Русские войска пятились к Москве. Современник – офицер писал о древней русской столице:
«Как вид этой величественной столицы изменился. Едва на улицах встречались экипажи. Дворянство и множество жителей других сословий выехали из города. Люди, которые изредка попадались навстречу, походили на бесприютных сирот, ожидающих какого-то неизбежного бедствия. Стоило только выйти на улицу в военном мундире, чтобы привлечь за собою толпу любопытных, тотчас начинались вопросы – идет ли неприятель? Как кончилась Бородинская битва? Будет ли сражение под Москвой? Бежать ли из города?»
Москвичи толком ничего не знали о ситуации на фронте, несмотря на то, что Растопчин почти ежедневно клепал свои афишки. 27 августа он сообщил о Бородинском сражении:
«Вчерашний день, 26, было весьма жаркое и кровопролитное сражение. С помощью Божьей русское войско не уступило в нем ни шагу, хотя неприятель с отчаянием действовал против него. Когда сегодня он отражен еще раз будет, то злодей и злодеи его погибнут от голода, огня и меча. Православные, будьте спокойны! Кровь наших проливается за спасение отечества. Наша готова. Если придет время, мы подкрепим войска. Бог подкрепит силы наши, и злодей положит кости свои в земле Русской».
От Можайска до Москвы русская армия прошла за шесть дней. Арьергардом почти в два корпуса командовал Милорадович, на которого наседал Мюрат. 1 сентября 1812 года в подмосковных Филях собрался военный совет, решавший судьбу Москвы. Положение русской армии было такое же, как и после Бородинской битвы. Кутузов сказал: «С потерей Москвы не потеряна Россия. Первой обязанностью считаю сохранить армию и сблизиться с идущими к ней подкреплениями. Самим уступлением Москвы приготовим гибель неприятелю. Знаю, ответственность падет на меня, но жертвую собой для спасения отечества».

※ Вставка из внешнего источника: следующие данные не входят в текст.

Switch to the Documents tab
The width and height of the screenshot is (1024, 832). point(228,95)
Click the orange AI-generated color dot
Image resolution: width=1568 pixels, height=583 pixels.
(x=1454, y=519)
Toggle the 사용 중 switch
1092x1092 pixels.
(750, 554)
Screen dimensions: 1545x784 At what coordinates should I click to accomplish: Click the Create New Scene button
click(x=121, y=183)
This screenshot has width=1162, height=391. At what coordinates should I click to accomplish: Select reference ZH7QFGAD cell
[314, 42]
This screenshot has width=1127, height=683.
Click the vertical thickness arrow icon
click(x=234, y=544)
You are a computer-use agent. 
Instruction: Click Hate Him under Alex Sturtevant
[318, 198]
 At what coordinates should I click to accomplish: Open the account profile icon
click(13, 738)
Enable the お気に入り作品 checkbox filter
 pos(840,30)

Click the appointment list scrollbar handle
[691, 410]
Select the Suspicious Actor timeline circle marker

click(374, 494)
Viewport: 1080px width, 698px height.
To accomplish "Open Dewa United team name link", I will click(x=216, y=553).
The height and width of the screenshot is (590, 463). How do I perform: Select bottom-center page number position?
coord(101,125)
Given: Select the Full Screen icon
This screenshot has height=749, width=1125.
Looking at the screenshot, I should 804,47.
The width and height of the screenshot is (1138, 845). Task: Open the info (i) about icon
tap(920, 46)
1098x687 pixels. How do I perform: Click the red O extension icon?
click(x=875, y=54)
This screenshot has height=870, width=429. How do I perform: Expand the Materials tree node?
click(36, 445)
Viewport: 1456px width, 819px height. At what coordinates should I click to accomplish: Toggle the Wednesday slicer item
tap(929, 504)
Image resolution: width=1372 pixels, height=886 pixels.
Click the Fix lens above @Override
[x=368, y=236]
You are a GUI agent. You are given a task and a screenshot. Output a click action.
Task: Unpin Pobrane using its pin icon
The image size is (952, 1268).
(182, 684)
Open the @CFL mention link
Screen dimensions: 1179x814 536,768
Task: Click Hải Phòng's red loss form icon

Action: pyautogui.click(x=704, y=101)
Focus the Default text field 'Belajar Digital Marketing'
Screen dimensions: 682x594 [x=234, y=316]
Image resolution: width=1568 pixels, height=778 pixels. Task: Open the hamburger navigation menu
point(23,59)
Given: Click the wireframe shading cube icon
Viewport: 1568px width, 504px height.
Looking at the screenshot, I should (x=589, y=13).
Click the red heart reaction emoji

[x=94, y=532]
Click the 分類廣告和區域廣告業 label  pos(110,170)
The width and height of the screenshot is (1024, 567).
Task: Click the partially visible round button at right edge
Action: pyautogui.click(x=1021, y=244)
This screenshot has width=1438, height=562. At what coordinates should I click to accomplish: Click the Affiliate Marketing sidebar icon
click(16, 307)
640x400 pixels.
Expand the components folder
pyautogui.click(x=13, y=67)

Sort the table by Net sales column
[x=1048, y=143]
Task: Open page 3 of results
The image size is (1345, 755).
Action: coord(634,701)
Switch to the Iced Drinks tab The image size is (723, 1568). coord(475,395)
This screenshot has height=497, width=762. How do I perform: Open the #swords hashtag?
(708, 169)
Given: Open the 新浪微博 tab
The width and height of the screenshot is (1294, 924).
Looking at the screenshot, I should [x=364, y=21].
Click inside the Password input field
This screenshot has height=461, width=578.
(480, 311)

У Наполеона было около ста тысяч солдат, у Кутузова – чуть больше шестидесяти тысяч, включая казаков и ратников ополчения, вооруженных пиками и дубинами. Арсенал Москвы так и не открылся для бесплатной выдачи оружия ополчению. От Можайска до Москвы квартирмейстеры не нашли ни одной позиции, удобной для битвы.
Оставить Москву без боя мог только Кутузов.
Вся Россия привыкла почитать первопрестольный город святыней и известие о взятии Москвы французами стало тяжелым испытанием для всей страны. 2 сентября русская армия прошла через полупустую Москву. Очевидец писал:
«Шествие наше через всю Москву продолжалось несколько часов. Все казались углубленными в размышления, ничем не прерываемые: тишина и молчание царствовали в продолжении всего нашего таинственного шествия, цель и направление которого были известны только одному главнокомандующему. Изредка встречались жители, на лицах которых выражалось беспокойство, но все делаемые повторяемые ими вопросы оставались без ответа. Наконец вдали мелькнули два белых столба. Застава! На какая? Говорят, Коломенская. Да куда же мы идем? Бог знает. У этой заставы мы нашли Московского губернатора графа Растопчина. Он не слезая с лошади, шепотом переговорил с главнокомандующим и возвратился в Москву, которую мы покидали».